Medicare Advantage and Lab Coverage
If you have a Medicare Advantage plan (Part C) rather than Original Medicare, your plan must cover at least the same lab tests that Original Medicare covers. Many Advantage plans cover additional services or have agreements with specific lab networks. Check with your plan to confirm which labs are in-network, because going out of network could mean higher costs even for tests that would be free under Original Medicare.
At-Home Test Kits
Medicare’s coverage of at-home test kits is limited. During the COVID-19 public health emergency, Medicare temporarily covered over-the-counter COVID tests, but that program ended on May 11, 2023. Standard laboratory-conducted COVID tests, like PCR tests ordered by a doctor and processed at a lab, are still covered.

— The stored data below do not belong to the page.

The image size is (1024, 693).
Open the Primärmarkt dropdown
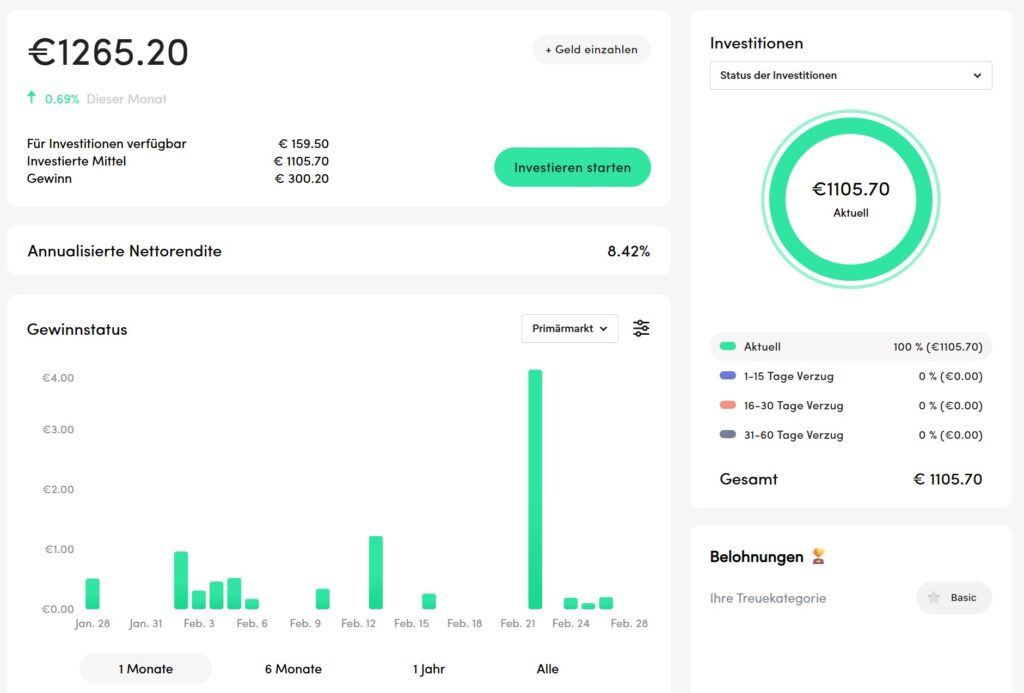pyautogui.click(x=569, y=328)
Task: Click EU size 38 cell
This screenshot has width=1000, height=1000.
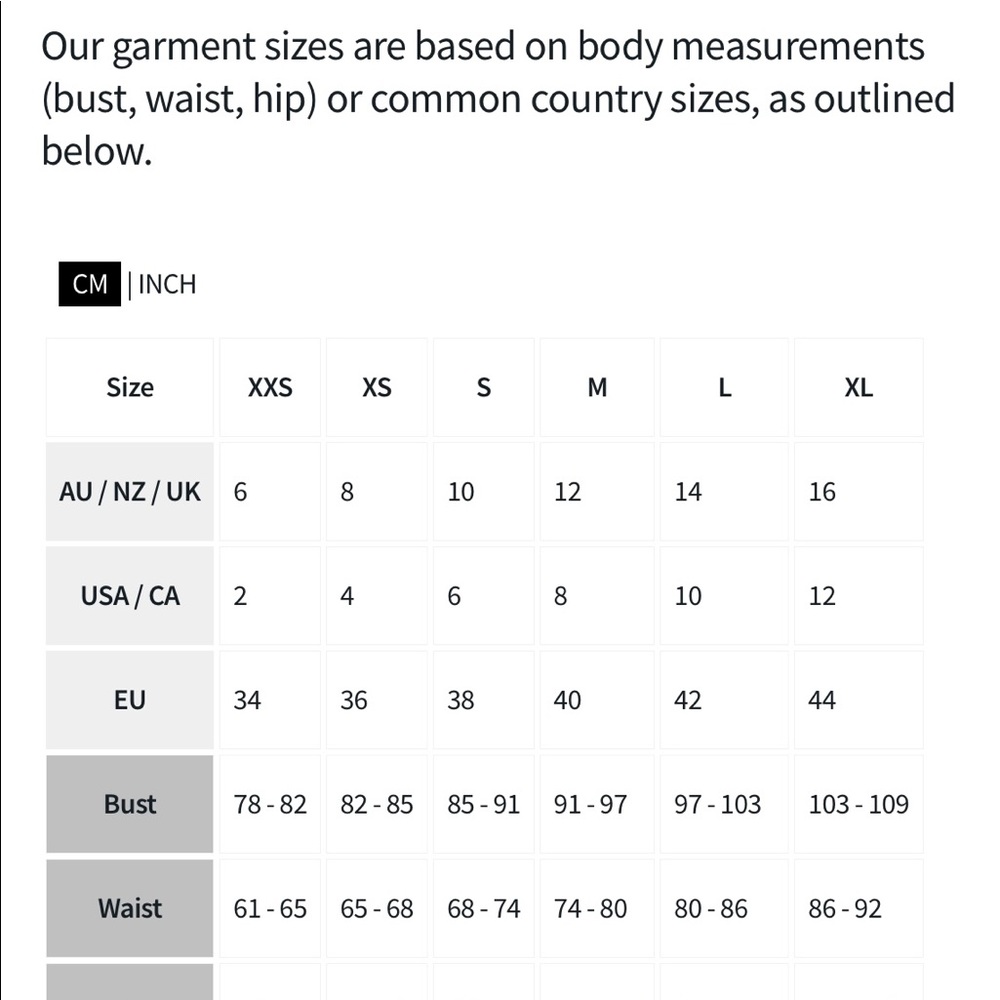Action: point(483,700)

At-home colorectal screening kits that involve mailing a sample to a lab (such as Cologuard) are covered when ordered by your doctor as part of the preventive screening benefit. The distinction is that these are physician-ordered tests processed by a certified lab, not truly over-the-counter products you buy on your own. General wellness test kits purchased directly by consumers without a doctor’s order are not covered.
How to Avoid Unexpected Lab Bills
Most surprise lab bills come down to one of three issues: the lab was out of network, the test lacked a qualifying diagnosis code, or the test exceeded Medicare’s frequency limits. A few practical steps can help you avoid these situations.
- Confirm the lab accepts Medicare assignment. When your doctor sends you to a lab, ask whether it’s a Medicare-participating lab. Major chains like Quest and Labcorp generally accept assignment, but smaller or hospital-based labs sometimes don’t.
- Ask your doctor about medical necessity. If your doctor is ordering a test and you’re unsure Medicare will cover it, ask whether the test is linked to a specific diagnosis. Routine “wellness panels” without a qualifying condition are a common source of denied claims.
- Watch for the ABN form. If someone hands you an ABN to sign, that’s a signal the test may not be covered. Read it carefully and make a deliberate choice rather than signing automatically.
- Track screening frequency. For preventive tests like diabetes or cancer screenings, keep a record of when you last had each one so you know whether you’re within the covered interval.